Problem description: Every entry below is to be retyped exactly as it stands.

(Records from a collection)
----------------

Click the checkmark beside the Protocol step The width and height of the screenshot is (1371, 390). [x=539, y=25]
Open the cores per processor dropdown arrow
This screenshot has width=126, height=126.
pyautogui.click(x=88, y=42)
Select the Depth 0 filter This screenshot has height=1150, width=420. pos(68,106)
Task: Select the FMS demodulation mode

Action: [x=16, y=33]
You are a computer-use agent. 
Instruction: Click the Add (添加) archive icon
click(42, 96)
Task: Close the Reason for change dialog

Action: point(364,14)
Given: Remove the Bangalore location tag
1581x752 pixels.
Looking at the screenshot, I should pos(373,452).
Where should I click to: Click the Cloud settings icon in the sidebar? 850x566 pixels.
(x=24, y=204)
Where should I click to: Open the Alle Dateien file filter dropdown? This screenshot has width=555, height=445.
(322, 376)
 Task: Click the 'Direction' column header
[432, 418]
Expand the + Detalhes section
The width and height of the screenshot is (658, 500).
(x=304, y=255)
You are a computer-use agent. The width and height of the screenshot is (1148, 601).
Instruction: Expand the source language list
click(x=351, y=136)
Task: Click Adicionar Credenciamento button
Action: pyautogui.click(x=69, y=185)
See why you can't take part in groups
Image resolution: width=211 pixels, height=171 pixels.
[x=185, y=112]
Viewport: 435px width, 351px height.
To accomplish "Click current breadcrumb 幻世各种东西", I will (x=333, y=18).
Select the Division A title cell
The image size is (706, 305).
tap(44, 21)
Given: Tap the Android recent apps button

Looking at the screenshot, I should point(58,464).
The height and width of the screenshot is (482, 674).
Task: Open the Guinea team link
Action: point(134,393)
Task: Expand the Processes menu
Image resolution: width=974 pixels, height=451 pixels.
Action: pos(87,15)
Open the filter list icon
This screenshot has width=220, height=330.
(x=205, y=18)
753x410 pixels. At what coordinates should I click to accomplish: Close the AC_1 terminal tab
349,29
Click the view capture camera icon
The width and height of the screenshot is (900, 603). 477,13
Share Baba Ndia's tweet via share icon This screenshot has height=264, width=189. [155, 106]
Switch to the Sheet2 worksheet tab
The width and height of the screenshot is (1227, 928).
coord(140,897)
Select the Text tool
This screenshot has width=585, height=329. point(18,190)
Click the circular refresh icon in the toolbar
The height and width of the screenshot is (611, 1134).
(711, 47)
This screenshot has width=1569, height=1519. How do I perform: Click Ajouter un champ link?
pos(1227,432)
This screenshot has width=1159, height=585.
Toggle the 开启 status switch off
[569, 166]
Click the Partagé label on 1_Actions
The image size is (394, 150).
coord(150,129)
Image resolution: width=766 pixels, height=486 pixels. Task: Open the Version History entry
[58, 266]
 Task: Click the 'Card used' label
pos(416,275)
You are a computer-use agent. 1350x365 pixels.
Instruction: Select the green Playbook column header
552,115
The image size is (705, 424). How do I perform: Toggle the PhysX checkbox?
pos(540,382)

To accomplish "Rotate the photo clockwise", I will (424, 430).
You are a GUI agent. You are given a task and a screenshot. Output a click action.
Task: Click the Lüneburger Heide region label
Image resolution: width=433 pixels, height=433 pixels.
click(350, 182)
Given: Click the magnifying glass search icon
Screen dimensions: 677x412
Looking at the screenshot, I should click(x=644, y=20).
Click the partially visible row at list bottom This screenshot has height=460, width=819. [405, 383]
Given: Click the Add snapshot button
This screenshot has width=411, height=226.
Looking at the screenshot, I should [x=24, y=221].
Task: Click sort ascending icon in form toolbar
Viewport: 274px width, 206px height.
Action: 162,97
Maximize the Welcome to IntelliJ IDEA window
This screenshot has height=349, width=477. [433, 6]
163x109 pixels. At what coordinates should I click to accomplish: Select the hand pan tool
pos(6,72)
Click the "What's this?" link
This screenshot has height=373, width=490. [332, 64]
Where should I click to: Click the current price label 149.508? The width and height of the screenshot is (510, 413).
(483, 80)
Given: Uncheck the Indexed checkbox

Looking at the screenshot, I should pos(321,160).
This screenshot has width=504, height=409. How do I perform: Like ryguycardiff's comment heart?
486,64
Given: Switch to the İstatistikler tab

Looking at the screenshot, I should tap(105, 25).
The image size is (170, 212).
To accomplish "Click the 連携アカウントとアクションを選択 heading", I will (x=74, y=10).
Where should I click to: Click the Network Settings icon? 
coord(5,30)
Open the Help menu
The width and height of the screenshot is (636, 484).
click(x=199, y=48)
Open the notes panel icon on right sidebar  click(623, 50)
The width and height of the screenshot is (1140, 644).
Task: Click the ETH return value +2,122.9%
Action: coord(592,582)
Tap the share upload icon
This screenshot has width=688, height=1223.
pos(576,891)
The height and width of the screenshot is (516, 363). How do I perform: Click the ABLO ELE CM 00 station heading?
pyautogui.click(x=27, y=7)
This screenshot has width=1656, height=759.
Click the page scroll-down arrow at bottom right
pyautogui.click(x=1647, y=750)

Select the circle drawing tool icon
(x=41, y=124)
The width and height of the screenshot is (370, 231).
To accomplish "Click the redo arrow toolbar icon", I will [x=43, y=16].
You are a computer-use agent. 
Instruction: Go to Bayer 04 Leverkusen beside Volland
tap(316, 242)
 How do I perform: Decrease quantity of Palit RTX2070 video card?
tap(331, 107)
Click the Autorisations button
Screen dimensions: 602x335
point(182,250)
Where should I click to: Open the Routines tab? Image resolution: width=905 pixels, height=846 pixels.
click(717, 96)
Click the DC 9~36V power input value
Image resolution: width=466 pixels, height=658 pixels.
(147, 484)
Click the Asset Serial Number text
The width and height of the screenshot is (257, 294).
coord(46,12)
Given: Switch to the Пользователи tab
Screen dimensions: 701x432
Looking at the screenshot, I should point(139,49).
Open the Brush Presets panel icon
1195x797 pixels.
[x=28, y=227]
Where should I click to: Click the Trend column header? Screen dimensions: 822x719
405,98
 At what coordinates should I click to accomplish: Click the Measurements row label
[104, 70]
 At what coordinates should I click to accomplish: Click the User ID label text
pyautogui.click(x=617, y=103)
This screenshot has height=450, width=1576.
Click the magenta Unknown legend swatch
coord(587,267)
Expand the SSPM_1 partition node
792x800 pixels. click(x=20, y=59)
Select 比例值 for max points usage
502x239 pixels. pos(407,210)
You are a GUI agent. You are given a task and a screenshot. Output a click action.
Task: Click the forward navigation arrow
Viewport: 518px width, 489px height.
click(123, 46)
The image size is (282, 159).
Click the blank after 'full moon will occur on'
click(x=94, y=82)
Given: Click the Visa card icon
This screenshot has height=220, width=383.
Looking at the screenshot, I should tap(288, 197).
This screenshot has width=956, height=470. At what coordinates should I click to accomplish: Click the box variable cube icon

----------------

Solution:
Click the checkmark beside the Protocol step The width and height of the screenshot is (1371, 390). [x=539, y=25]
Open the cores per processor dropdown arrow
This screenshot has width=126, height=126.
pyautogui.click(x=88, y=42)
Select the Depth 0 filter This screenshot has height=1150, width=420. pos(68,106)
Task: Select the FMS demodulation mode

Action: [x=16, y=33]
You are a computer-use agent. 
Instruction: Click the Add (添加) archive icon
click(42, 96)
Task: Close the Reason for change dialog

Action: point(364,14)
Given: Remove the Bangalore location tag
1581x752 pixels.
Looking at the screenshot, I should pos(373,452).
Where should I click to: Click the Cloud settings icon in the sidebar? 850x566 pixels.
(x=24, y=204)
Where should I click to: Open the Alle Dateien file filter dropdown? This screenshot has width=555, height=445.
(322, 376)
 Task: Click the 'Direction' column header
[432, 418]
Expand the + Detalhes section
The width and height of the screenshot is (658, 500).
(x=304, y=255)
You are a computer-use agent. The width and height of the screenshot is (1148, 601).
Instruction: Expand the source language list
click(x=351, y=136)
Task: Click Adicionar Credenciamento button
Action: pyautogui.click(x=69, y=185)
See why you can't take part in groups
Image resolution: width=211 pixels, height=171 pixels.
[x=185, y=112]
Viewport: 435px width, 351px height.
To accomplish "Click current breadcrumb 幻世各种东西", I will (x=333, y=18).
Select the Division A title cell
The image size is (706, 305).
tap(44, 21)
Given: Tap the Android recent apps button

Looking at the screenshot, I should point(58,464).
The height and width of the screenshot is (482, 674).
Task: Open the Guinea team link
Action: point(134,393)
Task: Expand the Processes menu
Image resolution: width=974 pixels, height=451 pixels.
Action: pos(87,15)
Open the filter list icon
This screenshot has width=220, height=330.
(x=205, y=18)
753x410 pixels. At what coordinates should I click to accomplish: Close the AC_1 terminal tab
349,29
Click the view capture camera icon
The width and height of the screenshot is (900, 603). 477,13
Share Baba Ndia's tweet via share icon This screenshot has height=264, width=189. [155, 106]
Switch to the Sheet2 worksheet tab
The width and height of the screenshot is (1227, 928).
coord(140,897)
Select the Text tool
This screenshot has width=585, height=329. point(18,190)
Click the circular refresh icon in the toolbar
The height and width of the screenshot is (611, 1134).
(711, 47)
This screenshot has width=1569, height=1519. How do I perform: Click Ajouter un champ link?
pos(1227,432)
This screenshot has width=1159, height=585.
Toggle the 开启 status switch off
[569, 166]
Click the Partagé label on 1_Actions
The image size is (394, 150).
coord(150,129)
Image resolution: width=766 pixels, height=486 pixels. Task: Open the Version History entry
[58, 266]
 Task: Click the 'Card used' label
pos(416,275)
You are a computer-use agent. 1350x365 pixels.
Instruction: Select the green Playbook column header
552,115
The image size is (705, 424). How do I perform: Toggle the PhysX checkbox?
pos(540,382)

To accomplish "Rotate the photo clockwise", I will (424, 430).
You are a GUI agent. You are given a task and a screenshot. Output a click action.
Task: Click the Lüneburger Heide region label
Image resolution: width=433 pixels, height=433 pixels.
click(350, 182)
Given: Click the magnifying glass search icon
Screen dimensions: 677x412
Looking at the screenshot, I should click(x=644, y=20).
Click the partially visible row at list bottom This screenshot has height=460, width=819. [405, 383]
Given: Click the Add snapshot button
This screenshot has width=411, height=226.
Looking at the screenshot, I should [x=24, y=221].
Task: Click sort ascending icon in form toolbar
Viewport: 274px width, 206px height.
Action: 162,97
Maximize the Welcome to IntelliJ IDEA window
This screenshot has height=349, width=477. [433, 6]
163x109 pixels. At what coordinates should I click to accomplish: Select the hand pan tool
pos(6,72)
Click the "What's this?" link
This screenshot has height=373, width=490. [332, 64]
Where should I click to: Click the current price label 149.508? The width and height of the screenshot is (510, 413).
(483, 80)
Given: Uncheck the Indexed checkbox

Looking at the screenshot, I should pos(321,160).
This screenshot has width=504, height=409. How do I perform: Like ryguycardiff's comment heart?
486,64
Given: Switch to the İstatistikler tab

Looking at the screenshot, I should tap(105, 25).
The image size is (170, 212).
To accomplish "Click the 連携アカウントとアクションを選択 heading", I will (x=74, y=10).
Where should I click to: Click the Network Settings icon? 
coord(5,30)
Open the Help menu
The width and height of the screenshot is (636, 484).
click(x=199, y=48)
Open the notes panel icon on right sidebar  click(623, 50)
The width and height of the screenshot is (1140, 644).
Task: Click the ETH return value +2,122.9%
Action: coord(592,582)
Tap the share upload icon
This screenshot has width=688, height=1223.
pos(576,891)
The height and width of the screenshot is (516, 363). How do I perform: Click the ABLO ELE CM 00 station heading?
pyautogui.click(x=27, y=7)
This screenshot has width=1656, height=759.
Click the page scroll-down arrow at bottom right
pyautogui.click(x=1647, y=750)

Select the circle drawing tool icon
(x=41, y=124)
The width and height of the screenshot is (370, 231).
To accomplish "Click the redo arrow toolbar icon", I will [x=43, y=16].
You are a computer-use agent. 
Instruction: Go to Bayer 04 Leverkusen beside Volland
tap(316, 242)
 How do I perform: Decrease quantity of Palit RTX2070 video card?
tap(331, 107)
Click the Autorisations button
Screen dimensions: 602x335
point(182,250)
Where should I click to: Open the Routines tab? Image resolution: width=905 pixels, height=846 pixels.
click(717, 96)
Click the DC 9~36V power input value
Image resolution: width=466 pixels, height=658 pixels.
(147, 484)
Click the Asset Serial Number text
The width and height of the screenshot is (257, 294).
coord(46,12)
Given: Switch to the Пользователи tab
Screen dimensions: 701x432
Looking at the screenshot, I should point(139,49).
Open the Brush Presets panel icon
1195x797 pixels.
[x=28, y=227]
Where should I click to: Click the Trend column header? Screen dimensions: 822x719
405,98
 At what coordinates should I click to accomplish: Click the Measurements row label
[104, 70]
 At what coordinates should I click to accomplish: Click the User ID label text
pyautogui.click(x=617, y=103)
This screenshot has height=450, width=1576.
Click the magenta Unknown legend swatch
coord(587,267)
Expand the SSPM_1 partition node
792x800 pixels. click(x=20, y=59)
Select 比例值 for max points usage
502x239 pixels. pos(407,210)
You are a GUI agent. You are given a task and a screenshot. Output a click action.
Task: Click the forward navigation arrow
Viewport: 518px width, 489px height.
click(123, 46)
The image size is (282, 159).
Click the blank after 'full moon will occur on'
click(x=94, y=82)
Given: Click the Visa card icon
This screenshot has height=220, width=383.
Looking at the screenshot, I should tap(288, 197).
This screenshot has width=956, height=470. At what coordinates should I click to accomplish: Click the box variable cube icon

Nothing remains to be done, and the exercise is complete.